4. The Finnish commentary is well...Finnish.

This particular bar obviously caters to the Finnish crowd. This makes sense of course, because we are in Finland. This means, naturally, that the commentary is also in Finnish. Which very few (sometimes if any) of my group understand. This means we've taken to ignoring the commentary. I've come to understand that under normal circumstances the commentary is actually quite helpful, but having never experienced such a thing I'm going to pretend that commentary is for the weak - I can clearly understand what is happening in the game, even without the men telling me what is happening between such and such player (I can read their names...what else could they possibly be telling me?...okay, I know there's more).

But one of the funniest things about this is...the commentary is still very Finnish. Even if I can't understand what they are saying, you can still tell that it's very Finnish in nature. When goals occur, even if the bar isn't loud (which it usually is), you can't hear the announcers say anything. I'm pretty sure there would be a very polite and meek, "Goal." in Finnish. None of this long, drawn-out, passionate, "GOOOOOOOOOAAAAAAALLLLLLLLL!!!!!" business that we hear so much about from Mexican and/or Spanish commentary. I laugh to myself.

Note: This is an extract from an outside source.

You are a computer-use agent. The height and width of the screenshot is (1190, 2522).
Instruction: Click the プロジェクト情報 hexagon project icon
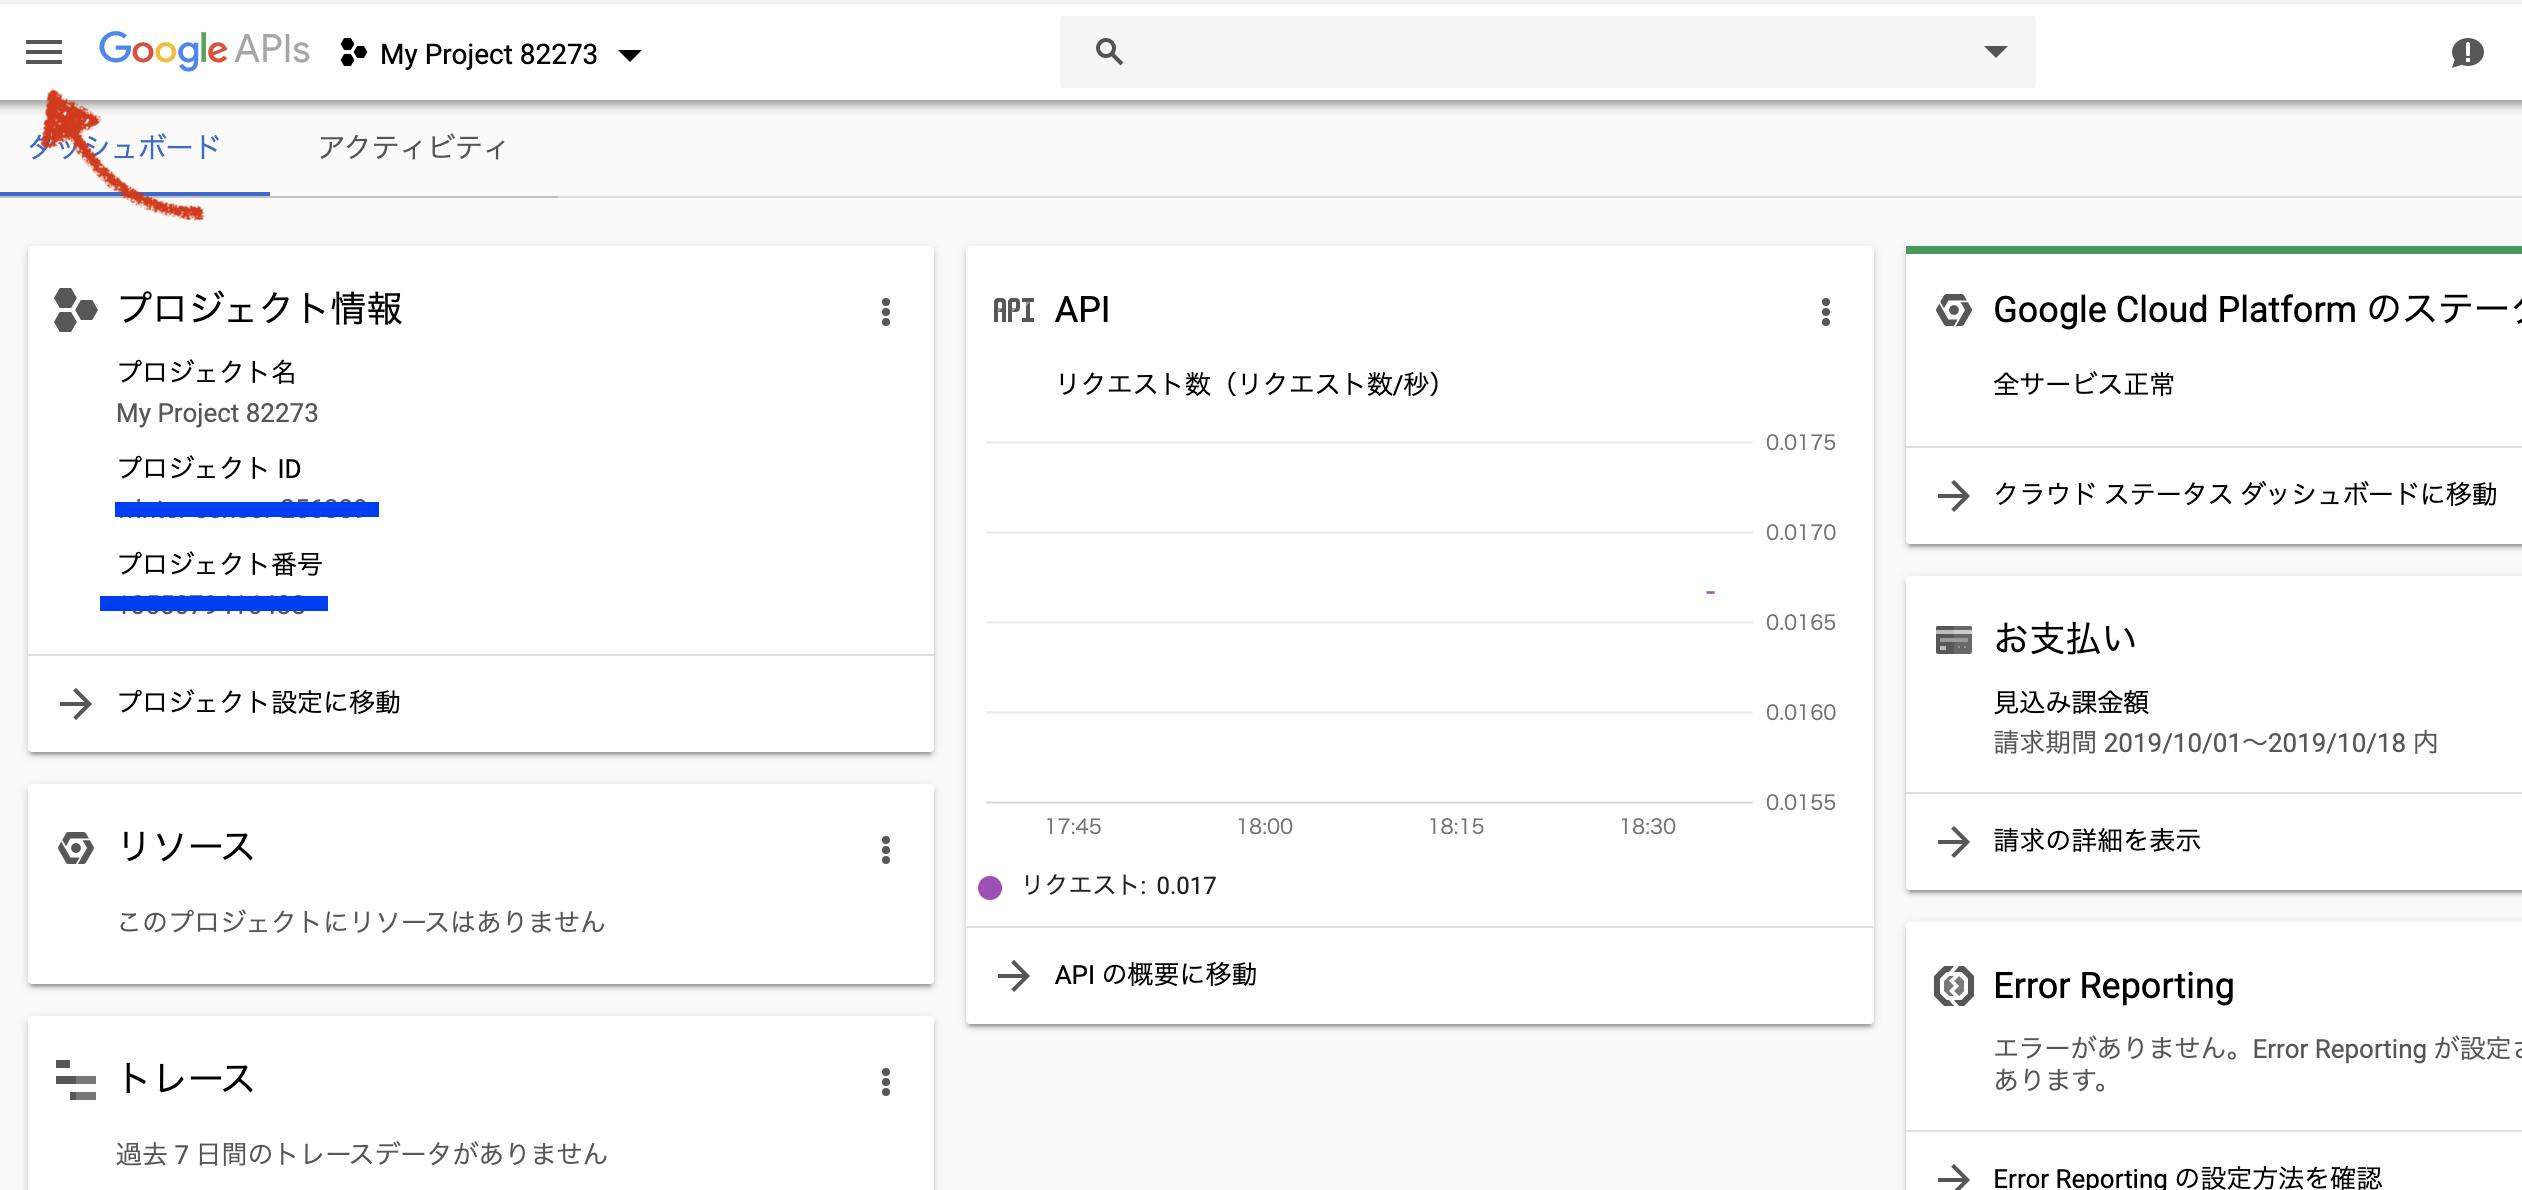(73, 309)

5. You always send someone as the envoy to the bar.

Should your group actually want something from the bar, whether it be food or drink, you send an envoy. One person to stand in the queue. Because to go as an individual would be foolish, not to mention time consuming. As games get closer to finals and time on the clocks gets further to the end, fewer envoys are sent out and orders get more massive. Sometimes envoys go in pairs just so there are enough hands to carry the order. Luckily food gets delivered to you, so that takes away some of the problem.

6. Making friends with the doorman gives you no special advantages (at least not yet).

The doorman has come to recognize our group, since we're there several times a week (every time there is a game on that we need to see - i.e. one of our friends' respective countries is playing or it's a semi-final/final). We're a pretty easily-recognizable bunch, being those weird foreigners, and he now knows us. However, despite our sweet talking and smiles, he still has yet to give us any sort of discount. I even made a joke about it to him last night and he just smiled and sort of snorted. Pretty sure bargaining doesn't exist here. Damn.

7. Pretty sure this is just the tip of the iceberg.

This is just my first sport love. What is next from here? Hockey? Curling? Cell phone throwing??? The possibilities are endless, but I definitely welcome them. Because if what I've seen from football is any indication of what loving sports is like, then I look forward to any future sports love. It seems to bring together people from all countries and eventually we're all rooting for the same team.


  1. Spanish commentators talk through the whole game, especially when Spain's playing. They say the most ridiculous stuff like "Spain's the best. Spain's going to be the Euro cup champion, champion of the world!!" and when Portugal missed their goals, there was a lot of "Bien!" haha

  2. I may be late in congratulating you, but welcome to the wide world of sports enthusiatics! We're a loud bunch with large hearts, spreading our sport love, except to whatever team/fans are going against us ;)

    Also, very happy that football (soccer) is your first love. As a fellow American, I appreciate the rarity of another fan!